== Tekst źródłowy ==
Ktokolwiek. Byle przy mnie był

2018-07-15 13:09:15(ost. akt: 2018-07-15 13:10:10)
Dr Marek Jawor: — Kobiety tkwią w związkach bez przyszłości, bo boją się być same.

Dr Marek Jawor: — Kobiety tkwią w związkach bez przyszłości, bo boją się być same.

Autor zdjęcia: pixabay.com

Mają wyroki, liczne zdrady na koncie albo są nałogowcami. Kobiety za nimi szaleją i wierzą, że są w stanie ich zmienić. Mowa o mężczyznach, którzy oprócz problemów i złamanego serca nie dadzą kobiecie niczego dobrego. Ale ona nie chce tego widzieć.
Mówili jej. Mama, przyjaciółka, ciotka, kolega. Powtarzali, wbijali do głowy. A ona swoje.

— Wszyscy przekonywali mnie, że Krzysztof nie jest dla mnie — opowiada Karolina*, trzydziestolatka z Olsztyna. — Ciocia nawet pokonała ponad 500 kilometrów, żeby przyjechać do mnie i porozmawiać. Dowiedziała się od mojej mamy, że nie jest ze mną najlepiej. Sama w młodości wikłała się w toksyczne relacje i chyba po prostu miała złe przeczucia. Nie myliła się.

Krzysztof* zawsze miał problemy z pracą. Tak się jakoś składało, że w żadnej firmie nie potrafili go docenić. Nigdy też nie miał pieniędzy. Tak często to powtarzał, że Karolina wzięła na siebie jego rachunki, choć mieszkali jeszcze oddzielnie. — Mówił, że nie lubi materialistek. Że kobiety patrzą tylko na portfel. Chciałam pokazać, że ze mną jest inaczej. Że mam dobre serce. I zaczęło się... — wspomina.

Krzysztof bardzo chciał Karolinę zaprosić na romantyczną kolację, ale nie mógł sobie pozwolić na taką rozrzutność. Płaciła więc za oboje. Podobnie było z prezentami na urodziny czy imieniny. — Wybieraliśmy razem, ale to ja regulowałam rachunek — mówi ze wstydem. — Doszło do tego, że kupowałam mu kosmetyki, płyn do mycia naczyń, a nawet ubrania. On zawsze miał pusty portfel.

[Wiersze ze zbioru danych]
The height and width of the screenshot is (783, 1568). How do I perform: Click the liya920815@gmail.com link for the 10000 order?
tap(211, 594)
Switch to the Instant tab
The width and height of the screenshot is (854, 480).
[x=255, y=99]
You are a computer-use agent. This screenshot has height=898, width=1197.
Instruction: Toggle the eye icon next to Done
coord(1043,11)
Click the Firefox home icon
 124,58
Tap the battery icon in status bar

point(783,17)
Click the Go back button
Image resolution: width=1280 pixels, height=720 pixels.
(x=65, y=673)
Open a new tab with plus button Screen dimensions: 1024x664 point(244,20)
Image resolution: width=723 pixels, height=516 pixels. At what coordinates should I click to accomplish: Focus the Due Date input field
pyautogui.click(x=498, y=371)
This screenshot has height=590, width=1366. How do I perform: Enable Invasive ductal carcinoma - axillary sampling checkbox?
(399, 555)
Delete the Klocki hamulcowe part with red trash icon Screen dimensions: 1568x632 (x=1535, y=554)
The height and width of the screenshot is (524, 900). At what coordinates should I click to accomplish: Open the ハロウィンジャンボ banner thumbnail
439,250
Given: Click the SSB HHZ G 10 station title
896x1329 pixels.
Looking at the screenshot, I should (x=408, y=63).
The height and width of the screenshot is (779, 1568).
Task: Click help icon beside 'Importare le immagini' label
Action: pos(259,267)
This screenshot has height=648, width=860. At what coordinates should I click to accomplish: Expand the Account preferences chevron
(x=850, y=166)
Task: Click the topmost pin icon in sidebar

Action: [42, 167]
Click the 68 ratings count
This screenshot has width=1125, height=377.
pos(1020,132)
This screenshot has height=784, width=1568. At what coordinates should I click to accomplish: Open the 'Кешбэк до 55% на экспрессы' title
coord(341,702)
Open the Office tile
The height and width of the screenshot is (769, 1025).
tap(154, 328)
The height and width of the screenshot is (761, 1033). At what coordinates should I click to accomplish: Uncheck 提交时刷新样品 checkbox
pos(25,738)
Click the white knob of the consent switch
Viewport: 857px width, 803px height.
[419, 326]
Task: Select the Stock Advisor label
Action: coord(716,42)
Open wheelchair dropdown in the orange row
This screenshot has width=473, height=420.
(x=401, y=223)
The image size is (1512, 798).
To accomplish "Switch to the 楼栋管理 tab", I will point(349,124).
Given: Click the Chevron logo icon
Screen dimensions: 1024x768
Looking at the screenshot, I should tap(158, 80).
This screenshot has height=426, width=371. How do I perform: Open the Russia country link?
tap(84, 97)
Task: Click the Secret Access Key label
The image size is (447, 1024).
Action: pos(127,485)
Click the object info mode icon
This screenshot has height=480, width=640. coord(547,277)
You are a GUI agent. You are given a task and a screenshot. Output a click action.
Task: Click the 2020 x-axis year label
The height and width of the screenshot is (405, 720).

== Zadania do wykonania ==
1) Odpowiedz krótko na pytania do artykułu o toksycznych związkach.
(a) Ile kilometrów pokonała ciocia Karoliny, żeby z nią porozmawiać?
(b) Z jakiego miasta jest Karolina?
(c) Jakie rzeczy Karolina kupowała Krzysztofowi, gdy on miał pusty portfel?
2) Napisz dalszy ciąg artykułu o toksycznych związkach, zaczynając po jego ostatnim zdaniu.

== Odpowiedzi ==
1)
(a) Ponad 500 kilometrów.
(b) Z Olsztyna.
(c) Kosmetyki, płyn do mycia naczyń, a nawet ubrania.

2)
Krzysztof chciał znaleźć pracę, ale — jak mówił — żadna nie była dla niego. Poza tym szukanie pracy to był wysiłek. A wtedy wszyscy żyli Euro 2012. Dlatego Karolina zaczęła ślęczeć przed komputerem i wysyłać w jego imieniu zgłoszenia. Ale najpierw musiała założyć mu pocztę mailową.

Kiedy Karolinie zaczęły znikać z portfela pieniądze, powiedziała: koniec. Postanowiła rozstać się z Krzysztofem. — Kiedy mu o tym powiedziałam, prawie zemdlał. Zagroził samobójstwem. Bałam się o niego, więc zamiast od niego odejść... wprowadziłam się do niego — kontynuuje.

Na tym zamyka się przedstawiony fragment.